-- Work instructions --
Beginning at the line containing "Task: Click the Italic formatting button", output every line to the end of the data below exactly as it appears.

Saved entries
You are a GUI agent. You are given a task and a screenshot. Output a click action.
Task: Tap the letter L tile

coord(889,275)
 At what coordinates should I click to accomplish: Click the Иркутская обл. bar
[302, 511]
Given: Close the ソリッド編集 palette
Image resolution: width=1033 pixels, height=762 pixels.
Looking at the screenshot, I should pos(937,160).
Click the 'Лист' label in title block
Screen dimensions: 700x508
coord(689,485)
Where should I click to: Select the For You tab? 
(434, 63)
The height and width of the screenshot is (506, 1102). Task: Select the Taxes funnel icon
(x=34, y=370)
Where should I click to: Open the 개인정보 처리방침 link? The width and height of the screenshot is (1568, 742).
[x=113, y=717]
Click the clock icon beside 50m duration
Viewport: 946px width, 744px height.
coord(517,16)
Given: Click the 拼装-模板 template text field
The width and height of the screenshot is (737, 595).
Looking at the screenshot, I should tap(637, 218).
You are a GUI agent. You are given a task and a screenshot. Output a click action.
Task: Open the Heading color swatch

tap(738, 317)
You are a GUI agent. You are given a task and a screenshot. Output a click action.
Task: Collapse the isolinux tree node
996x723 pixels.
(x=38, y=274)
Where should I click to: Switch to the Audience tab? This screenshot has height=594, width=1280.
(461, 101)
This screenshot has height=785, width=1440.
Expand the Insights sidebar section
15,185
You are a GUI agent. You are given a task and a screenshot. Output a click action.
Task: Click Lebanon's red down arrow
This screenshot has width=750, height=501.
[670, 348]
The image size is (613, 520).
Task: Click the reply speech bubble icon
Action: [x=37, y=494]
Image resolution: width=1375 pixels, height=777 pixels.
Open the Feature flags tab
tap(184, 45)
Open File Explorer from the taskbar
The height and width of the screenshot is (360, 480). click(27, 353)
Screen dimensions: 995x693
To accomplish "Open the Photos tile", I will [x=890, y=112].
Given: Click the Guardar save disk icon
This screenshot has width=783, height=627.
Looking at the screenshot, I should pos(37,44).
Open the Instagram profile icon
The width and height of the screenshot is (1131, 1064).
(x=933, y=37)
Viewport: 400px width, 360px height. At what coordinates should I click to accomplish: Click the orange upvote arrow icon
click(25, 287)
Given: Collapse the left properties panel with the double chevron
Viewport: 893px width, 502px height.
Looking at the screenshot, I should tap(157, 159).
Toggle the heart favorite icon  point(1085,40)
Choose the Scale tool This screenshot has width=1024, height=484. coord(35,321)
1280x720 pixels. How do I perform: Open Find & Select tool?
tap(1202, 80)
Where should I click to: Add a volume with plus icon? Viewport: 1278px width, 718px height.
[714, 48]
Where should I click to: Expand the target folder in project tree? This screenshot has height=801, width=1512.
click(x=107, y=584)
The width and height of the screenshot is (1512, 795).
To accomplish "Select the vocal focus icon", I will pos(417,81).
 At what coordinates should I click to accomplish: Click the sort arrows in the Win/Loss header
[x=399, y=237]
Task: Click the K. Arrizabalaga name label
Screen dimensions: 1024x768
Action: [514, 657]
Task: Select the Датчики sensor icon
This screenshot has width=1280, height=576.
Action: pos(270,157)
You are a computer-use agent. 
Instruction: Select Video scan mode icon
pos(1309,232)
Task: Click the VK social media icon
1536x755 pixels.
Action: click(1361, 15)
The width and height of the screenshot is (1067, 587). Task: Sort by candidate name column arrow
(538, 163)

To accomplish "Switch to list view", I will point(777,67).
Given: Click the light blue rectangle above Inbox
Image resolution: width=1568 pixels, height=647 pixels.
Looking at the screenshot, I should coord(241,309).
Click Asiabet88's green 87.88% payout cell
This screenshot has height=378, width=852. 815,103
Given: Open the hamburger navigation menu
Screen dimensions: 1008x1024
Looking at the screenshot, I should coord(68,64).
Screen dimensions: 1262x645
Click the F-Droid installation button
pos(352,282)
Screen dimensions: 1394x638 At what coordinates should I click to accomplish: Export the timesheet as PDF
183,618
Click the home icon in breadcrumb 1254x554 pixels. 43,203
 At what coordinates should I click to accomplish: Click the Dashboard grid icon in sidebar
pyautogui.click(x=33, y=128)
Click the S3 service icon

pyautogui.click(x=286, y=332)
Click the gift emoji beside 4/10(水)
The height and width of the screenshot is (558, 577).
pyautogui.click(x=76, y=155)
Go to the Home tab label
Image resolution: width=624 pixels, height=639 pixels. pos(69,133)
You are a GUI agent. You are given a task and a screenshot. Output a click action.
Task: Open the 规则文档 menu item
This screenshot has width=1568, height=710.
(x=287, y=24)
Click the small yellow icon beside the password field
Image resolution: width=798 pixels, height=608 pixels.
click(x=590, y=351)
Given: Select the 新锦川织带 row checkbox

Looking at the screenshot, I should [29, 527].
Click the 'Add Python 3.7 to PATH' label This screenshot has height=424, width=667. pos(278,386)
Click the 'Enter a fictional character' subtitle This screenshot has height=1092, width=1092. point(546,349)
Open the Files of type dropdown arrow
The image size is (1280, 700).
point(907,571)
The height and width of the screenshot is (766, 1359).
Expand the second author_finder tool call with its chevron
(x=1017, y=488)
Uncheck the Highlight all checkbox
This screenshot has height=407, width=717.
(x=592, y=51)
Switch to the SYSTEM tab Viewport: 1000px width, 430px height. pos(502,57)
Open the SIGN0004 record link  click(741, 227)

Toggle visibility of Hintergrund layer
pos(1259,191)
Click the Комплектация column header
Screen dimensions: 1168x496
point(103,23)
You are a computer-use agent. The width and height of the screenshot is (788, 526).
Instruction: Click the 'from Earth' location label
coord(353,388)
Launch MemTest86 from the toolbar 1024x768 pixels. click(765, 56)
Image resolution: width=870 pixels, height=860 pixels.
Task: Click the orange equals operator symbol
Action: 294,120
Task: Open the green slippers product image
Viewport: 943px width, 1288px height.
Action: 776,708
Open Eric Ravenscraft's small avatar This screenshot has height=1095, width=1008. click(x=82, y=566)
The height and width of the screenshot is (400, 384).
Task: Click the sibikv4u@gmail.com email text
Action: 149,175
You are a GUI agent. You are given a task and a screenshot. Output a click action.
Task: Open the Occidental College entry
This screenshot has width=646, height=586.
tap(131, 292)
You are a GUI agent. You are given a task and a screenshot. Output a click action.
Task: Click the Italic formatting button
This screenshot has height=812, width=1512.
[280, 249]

-- Task result --
Task: Click the Italic formatting button
This screenshot has height=812, width=1512.
[280, 249]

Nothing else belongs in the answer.